*** INPUT FOR THIS TASK Section Begins ***

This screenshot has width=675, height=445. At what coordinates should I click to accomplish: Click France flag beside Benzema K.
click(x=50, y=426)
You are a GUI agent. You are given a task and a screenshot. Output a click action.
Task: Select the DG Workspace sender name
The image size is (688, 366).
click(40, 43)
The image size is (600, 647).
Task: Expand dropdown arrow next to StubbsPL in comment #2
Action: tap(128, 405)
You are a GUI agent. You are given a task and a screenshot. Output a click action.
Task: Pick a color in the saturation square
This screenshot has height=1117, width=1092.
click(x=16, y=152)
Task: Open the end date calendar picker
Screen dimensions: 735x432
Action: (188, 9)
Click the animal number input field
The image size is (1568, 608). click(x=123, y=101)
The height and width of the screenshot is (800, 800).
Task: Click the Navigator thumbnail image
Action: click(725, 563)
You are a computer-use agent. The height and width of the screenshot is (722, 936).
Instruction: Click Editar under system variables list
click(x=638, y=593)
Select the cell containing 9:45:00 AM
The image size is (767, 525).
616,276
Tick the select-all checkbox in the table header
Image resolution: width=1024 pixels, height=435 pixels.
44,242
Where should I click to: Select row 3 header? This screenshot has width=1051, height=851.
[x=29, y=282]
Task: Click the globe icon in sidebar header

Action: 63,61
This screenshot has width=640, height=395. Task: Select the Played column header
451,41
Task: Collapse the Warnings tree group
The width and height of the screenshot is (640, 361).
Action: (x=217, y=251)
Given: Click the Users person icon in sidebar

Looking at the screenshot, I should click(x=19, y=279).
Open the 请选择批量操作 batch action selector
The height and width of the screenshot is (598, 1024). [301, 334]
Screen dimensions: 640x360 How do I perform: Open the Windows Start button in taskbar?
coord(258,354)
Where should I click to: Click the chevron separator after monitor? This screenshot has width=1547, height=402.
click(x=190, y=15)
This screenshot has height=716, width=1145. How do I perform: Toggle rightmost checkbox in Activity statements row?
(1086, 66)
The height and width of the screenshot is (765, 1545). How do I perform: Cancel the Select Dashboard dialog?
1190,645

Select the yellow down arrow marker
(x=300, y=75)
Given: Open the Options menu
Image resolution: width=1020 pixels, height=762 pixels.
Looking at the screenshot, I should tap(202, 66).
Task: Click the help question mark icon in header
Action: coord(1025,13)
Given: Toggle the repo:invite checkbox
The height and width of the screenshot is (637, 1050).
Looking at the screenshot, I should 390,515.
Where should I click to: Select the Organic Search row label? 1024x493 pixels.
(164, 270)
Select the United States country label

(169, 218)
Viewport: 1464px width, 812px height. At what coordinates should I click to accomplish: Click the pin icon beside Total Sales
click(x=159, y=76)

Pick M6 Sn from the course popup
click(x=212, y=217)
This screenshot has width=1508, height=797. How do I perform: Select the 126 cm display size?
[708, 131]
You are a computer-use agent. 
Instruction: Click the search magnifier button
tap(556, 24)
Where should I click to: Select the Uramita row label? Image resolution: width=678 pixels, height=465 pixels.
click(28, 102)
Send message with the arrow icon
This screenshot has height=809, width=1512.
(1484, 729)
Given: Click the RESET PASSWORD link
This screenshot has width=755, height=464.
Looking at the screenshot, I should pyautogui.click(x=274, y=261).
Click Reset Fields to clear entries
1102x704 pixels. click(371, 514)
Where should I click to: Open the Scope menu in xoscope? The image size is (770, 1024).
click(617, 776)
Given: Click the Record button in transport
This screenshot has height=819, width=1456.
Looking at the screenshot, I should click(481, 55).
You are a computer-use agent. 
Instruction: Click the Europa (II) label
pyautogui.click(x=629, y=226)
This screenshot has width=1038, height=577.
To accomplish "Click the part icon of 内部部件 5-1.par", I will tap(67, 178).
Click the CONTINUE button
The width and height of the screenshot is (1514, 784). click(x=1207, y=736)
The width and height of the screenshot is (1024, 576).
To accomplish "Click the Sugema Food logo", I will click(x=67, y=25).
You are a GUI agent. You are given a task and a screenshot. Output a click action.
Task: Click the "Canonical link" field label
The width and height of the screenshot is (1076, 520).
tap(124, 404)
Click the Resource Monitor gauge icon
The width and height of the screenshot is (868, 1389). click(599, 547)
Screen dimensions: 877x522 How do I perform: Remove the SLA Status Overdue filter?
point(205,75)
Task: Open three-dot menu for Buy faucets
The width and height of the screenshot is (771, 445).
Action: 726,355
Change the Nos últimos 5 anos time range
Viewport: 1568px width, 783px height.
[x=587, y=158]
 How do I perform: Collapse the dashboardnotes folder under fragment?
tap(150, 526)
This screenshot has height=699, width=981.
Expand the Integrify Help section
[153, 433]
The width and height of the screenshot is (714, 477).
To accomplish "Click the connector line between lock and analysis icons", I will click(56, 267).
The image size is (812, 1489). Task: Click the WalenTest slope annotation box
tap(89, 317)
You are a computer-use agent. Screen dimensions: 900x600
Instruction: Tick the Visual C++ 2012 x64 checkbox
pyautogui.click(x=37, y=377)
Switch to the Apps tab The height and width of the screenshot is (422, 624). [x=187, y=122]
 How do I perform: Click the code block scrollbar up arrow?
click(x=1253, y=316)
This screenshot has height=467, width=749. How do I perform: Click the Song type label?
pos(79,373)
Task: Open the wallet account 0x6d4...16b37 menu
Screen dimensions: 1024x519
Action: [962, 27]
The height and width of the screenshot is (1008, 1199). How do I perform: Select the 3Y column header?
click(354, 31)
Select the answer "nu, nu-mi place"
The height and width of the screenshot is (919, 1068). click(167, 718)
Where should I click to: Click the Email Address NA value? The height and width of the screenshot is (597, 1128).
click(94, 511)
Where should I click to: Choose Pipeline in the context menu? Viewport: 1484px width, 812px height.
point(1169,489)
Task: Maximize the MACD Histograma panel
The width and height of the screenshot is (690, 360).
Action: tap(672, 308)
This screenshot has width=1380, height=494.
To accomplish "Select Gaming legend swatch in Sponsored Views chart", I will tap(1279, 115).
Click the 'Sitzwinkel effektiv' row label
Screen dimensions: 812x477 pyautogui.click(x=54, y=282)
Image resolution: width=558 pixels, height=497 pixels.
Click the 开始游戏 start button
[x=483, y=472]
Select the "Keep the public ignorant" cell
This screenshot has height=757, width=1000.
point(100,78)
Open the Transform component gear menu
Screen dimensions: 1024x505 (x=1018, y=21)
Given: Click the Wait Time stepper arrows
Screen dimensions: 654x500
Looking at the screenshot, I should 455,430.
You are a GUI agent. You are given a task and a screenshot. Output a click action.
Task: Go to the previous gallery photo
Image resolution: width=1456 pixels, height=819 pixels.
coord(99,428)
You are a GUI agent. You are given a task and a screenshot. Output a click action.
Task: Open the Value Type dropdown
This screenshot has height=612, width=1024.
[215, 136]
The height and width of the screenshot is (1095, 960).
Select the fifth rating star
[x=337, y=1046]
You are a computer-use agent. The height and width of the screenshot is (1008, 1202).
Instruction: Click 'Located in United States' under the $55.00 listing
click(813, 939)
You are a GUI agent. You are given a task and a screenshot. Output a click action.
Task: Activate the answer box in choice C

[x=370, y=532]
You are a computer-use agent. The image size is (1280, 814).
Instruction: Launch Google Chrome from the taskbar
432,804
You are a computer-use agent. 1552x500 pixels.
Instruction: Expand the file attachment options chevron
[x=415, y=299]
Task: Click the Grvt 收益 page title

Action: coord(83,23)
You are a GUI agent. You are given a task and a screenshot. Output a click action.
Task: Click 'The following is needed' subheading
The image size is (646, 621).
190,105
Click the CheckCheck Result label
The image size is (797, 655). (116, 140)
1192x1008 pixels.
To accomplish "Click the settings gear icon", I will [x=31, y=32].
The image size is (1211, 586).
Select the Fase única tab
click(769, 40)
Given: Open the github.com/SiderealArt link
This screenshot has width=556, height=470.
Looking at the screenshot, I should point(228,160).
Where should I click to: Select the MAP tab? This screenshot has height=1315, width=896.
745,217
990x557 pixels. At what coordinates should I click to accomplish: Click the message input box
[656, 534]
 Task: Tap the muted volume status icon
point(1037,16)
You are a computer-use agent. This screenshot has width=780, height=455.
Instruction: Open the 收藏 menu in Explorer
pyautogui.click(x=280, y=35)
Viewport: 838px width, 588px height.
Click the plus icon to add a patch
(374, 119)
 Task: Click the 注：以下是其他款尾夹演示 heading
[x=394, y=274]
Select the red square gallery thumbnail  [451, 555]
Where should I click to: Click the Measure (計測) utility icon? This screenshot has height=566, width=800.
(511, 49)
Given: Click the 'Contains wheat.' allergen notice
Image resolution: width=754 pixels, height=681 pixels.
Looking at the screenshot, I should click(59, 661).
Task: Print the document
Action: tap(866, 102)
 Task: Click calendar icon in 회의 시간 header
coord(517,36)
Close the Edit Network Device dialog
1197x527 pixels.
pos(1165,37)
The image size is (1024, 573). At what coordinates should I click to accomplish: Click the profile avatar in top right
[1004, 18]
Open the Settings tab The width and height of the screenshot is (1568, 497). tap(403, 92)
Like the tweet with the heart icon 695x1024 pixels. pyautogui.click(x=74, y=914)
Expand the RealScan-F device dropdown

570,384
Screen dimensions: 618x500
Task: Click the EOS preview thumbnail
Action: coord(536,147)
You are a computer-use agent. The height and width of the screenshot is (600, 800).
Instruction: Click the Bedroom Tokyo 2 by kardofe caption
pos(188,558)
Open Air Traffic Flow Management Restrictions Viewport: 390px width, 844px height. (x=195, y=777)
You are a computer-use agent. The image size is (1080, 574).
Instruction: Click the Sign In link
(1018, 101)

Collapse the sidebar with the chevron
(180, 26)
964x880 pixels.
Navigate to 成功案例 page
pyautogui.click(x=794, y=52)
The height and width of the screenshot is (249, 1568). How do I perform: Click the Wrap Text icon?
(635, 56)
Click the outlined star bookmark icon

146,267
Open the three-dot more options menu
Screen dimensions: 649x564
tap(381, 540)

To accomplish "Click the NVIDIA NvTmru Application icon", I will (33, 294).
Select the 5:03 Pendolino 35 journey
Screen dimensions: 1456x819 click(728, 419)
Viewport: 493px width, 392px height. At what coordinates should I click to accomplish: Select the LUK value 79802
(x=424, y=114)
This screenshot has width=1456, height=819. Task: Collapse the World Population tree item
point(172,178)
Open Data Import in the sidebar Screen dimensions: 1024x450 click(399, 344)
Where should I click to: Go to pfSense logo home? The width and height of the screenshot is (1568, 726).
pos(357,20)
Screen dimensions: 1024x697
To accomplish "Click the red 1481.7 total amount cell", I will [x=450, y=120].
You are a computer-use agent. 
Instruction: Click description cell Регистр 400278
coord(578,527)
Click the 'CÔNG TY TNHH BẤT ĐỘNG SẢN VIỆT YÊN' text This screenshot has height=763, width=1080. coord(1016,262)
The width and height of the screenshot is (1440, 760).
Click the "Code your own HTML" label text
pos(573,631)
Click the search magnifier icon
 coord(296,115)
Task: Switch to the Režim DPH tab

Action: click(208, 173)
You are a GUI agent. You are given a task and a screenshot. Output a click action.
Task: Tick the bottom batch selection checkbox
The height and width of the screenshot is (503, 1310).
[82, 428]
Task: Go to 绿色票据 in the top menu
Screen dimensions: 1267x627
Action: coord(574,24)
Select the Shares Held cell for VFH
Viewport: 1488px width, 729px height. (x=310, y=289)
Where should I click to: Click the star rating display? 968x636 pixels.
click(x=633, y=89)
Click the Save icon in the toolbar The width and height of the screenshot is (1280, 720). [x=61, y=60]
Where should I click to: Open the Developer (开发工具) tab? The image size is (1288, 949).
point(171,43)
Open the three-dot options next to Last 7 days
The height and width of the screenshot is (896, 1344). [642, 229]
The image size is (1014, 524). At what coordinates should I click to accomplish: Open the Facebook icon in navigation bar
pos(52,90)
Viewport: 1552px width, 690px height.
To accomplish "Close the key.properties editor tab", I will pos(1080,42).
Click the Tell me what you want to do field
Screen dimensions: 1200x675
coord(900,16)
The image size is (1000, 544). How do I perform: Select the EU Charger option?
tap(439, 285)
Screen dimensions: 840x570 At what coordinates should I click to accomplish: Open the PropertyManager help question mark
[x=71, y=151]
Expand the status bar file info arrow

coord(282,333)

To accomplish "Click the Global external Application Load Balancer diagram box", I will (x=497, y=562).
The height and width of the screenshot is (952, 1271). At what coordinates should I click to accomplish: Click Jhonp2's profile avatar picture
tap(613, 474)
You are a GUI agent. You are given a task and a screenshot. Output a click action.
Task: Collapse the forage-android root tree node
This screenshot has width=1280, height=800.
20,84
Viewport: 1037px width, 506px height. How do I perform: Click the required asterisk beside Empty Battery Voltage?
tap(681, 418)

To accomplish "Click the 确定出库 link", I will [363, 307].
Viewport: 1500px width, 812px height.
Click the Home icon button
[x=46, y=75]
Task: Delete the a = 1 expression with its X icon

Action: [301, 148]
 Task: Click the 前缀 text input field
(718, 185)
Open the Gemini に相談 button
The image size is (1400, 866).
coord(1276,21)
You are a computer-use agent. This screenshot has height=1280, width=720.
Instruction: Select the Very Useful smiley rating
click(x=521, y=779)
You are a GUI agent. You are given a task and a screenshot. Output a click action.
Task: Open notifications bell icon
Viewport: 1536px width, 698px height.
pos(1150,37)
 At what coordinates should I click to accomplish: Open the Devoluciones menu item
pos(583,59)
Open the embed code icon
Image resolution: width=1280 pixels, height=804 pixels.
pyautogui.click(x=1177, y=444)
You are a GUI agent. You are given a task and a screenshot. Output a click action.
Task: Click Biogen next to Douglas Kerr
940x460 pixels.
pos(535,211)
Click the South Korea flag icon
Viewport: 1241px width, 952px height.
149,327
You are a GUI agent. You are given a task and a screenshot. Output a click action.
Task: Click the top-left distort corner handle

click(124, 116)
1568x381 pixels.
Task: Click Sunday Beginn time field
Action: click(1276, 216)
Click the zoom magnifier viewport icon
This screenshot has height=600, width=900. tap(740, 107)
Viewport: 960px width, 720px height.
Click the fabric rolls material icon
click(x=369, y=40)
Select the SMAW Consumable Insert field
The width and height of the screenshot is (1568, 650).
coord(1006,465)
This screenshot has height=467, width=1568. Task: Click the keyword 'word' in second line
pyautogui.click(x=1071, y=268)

*** INPUT FOR THIS TASK Section Ends ***

→ REQUIRED ACTION
Count every line of the records that holds "Close". State the number, nothing else.

→ TASK RESPONSE
2